Moving displaying process state/results into library users

This PR reworks how the conserve library reports process states and logs errors.
Also including using the tracing logging system for the conserve binary. This includes support for a logfile (fixing #104).

Rework library logging including display utilities

The goal is to rework the library such it does not uses logging at all except for debugging purposes.
All output should be handled by the library users such as the conserve command line interface.

Attention: This PR submits API breaking changes!

Aug 03 '22 18:08 WolverinDEV

@sourcefrog any thoughts on this one? Turned out logging got into a more complex thing to do.

Aug 04 '22 07:08 WolverinDEV

Hi, yeah, I had not realized you were going to start right away. I can give you some guidance on the weekend.

Aug 04 '22 11:08 sourcefrog

Ahh yeah all right.
I got some spare time yesterday so I thought I would give it a shot.

After some fiddling I came up with the concept of extracting the whole logging thing from the library and move it into the binary/into the responsibility of the library users. The prevents conflicts with the use of any other logging systems along with other libraries.

My approach would be passing some kind of statistic callbacks for progress logging.
May I push some first drafts this evening (UTC+2).

Aug 04 '22 15:08 WolverinDEV

This would be easier to review as a few PRs, but I understand how you might need to write the whole thing first to understand the code or what you want to change. e.g. introducing better structured error codes could be its own PR.

Yes, perspective changed a bit.
Initially I thought, piping output trough a logging system including several targets (terminal and file in particular) would do the job. But this seemed to be a bit inflexible especially if you want to use conserve as library and not as stand alone tool.

I'm not sure it's a good idea for e.g. file listings that might be consumed by other programs, or show_versions

I skipped answering that point since I agree on that one as well, this is still one of my concerns.
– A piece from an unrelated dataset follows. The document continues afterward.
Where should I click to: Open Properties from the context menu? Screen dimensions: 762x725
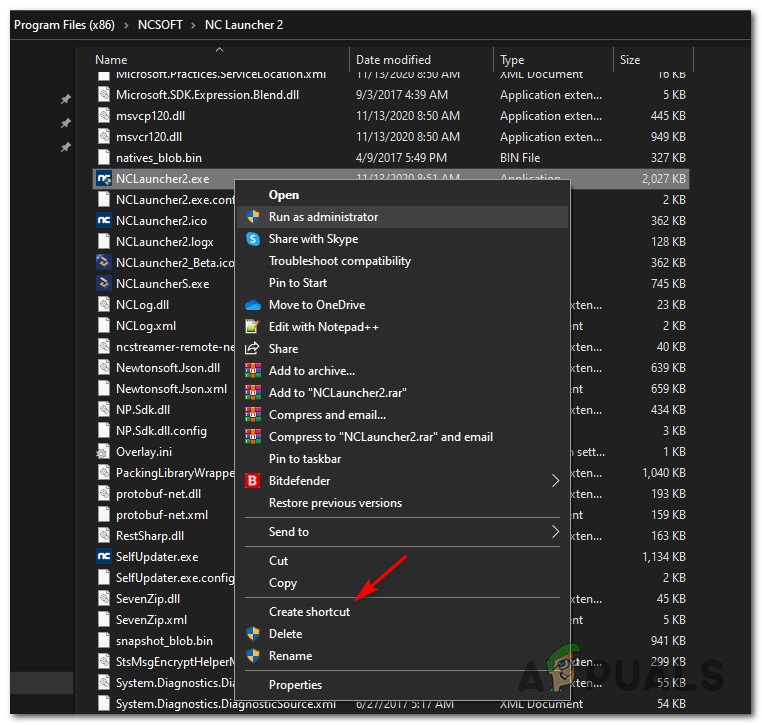[x=295, y=685]
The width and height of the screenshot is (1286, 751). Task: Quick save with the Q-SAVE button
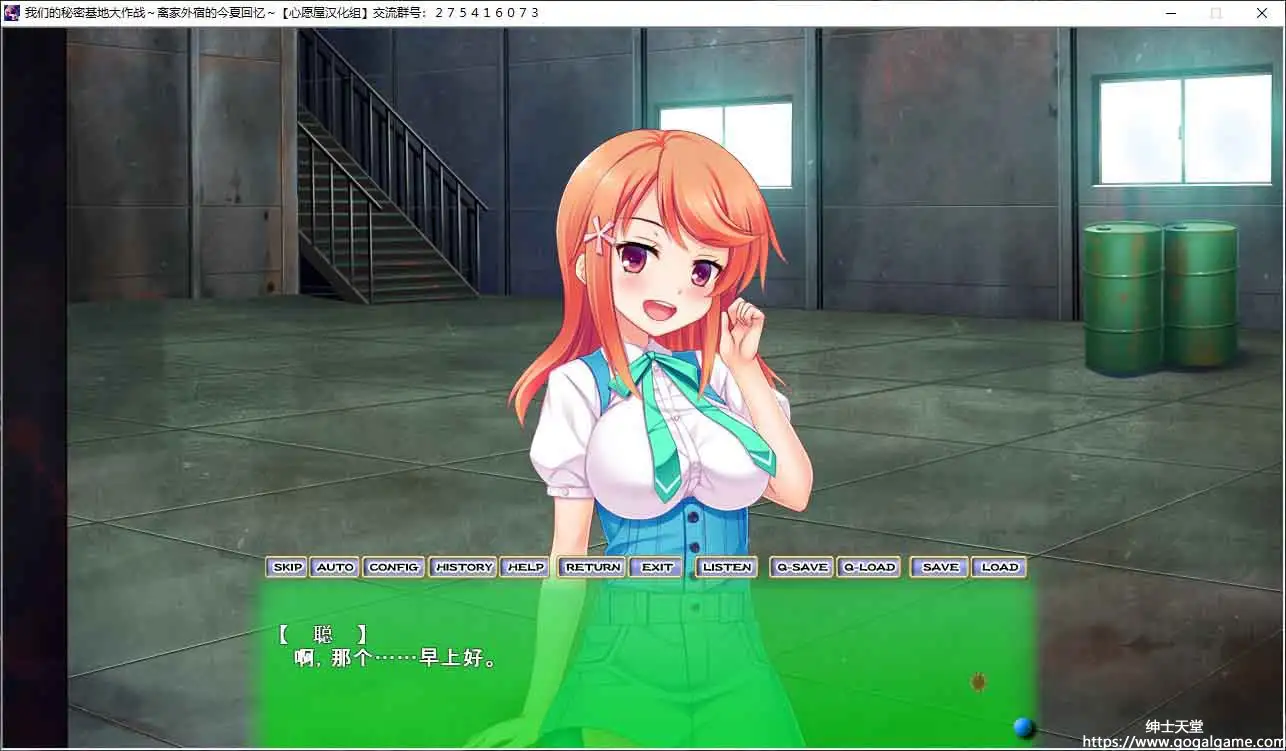(x=802, y=567)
I'm playing with some ideas for that:

General log only into a file (which kinda defeats the whole purpose of this)
Add a flag to omit all message prefixes (I'm not really a fan of that)
Using a different output stream for the log and process output (e.g. log into stderr and output into stdout)

Right not I'm not feeling well about any of these solutions.
As the PR title mentions it's WIP and seems to bring more issues than initially thought.

The src/bin entry point should remain small

Okey, I'll keep that in mind.

Edit:
Basically this PR includes multiple steps:

Split-up library usage, process logging, and output logging
Determine feasible output formats for the end user
Implement proper logging targets

Aug 04 '22 19:08 WolverinDEV

I'm happy to talk about it more when you want! I would suggest perhaps starting with options to write trace to a log file that is not stdout, without removing -D. But, it can of course towards whatever you're energized by.

Aug 05 '22 19:08 sourcefrog

I'd thought about the system in the recent time and think, I came up with a pretty need system.
Currently I've mainly focused on the backup function (my test dummy :P). All other functions will be refactored to follow that pattern. I've also resolved the issue with logging to stdout and using a progress bar at the same time (I'm not a that big fan of the current solution, but there might be some clean-ups).

Using ProgressMonitors like I've shown in backup would be my way to go.
This easily allowed me to factor out the UI related code (ref here). There is still a lot work needed, but the basic concept is pretty much done. Lot's of polishing and cleanup is needed tought!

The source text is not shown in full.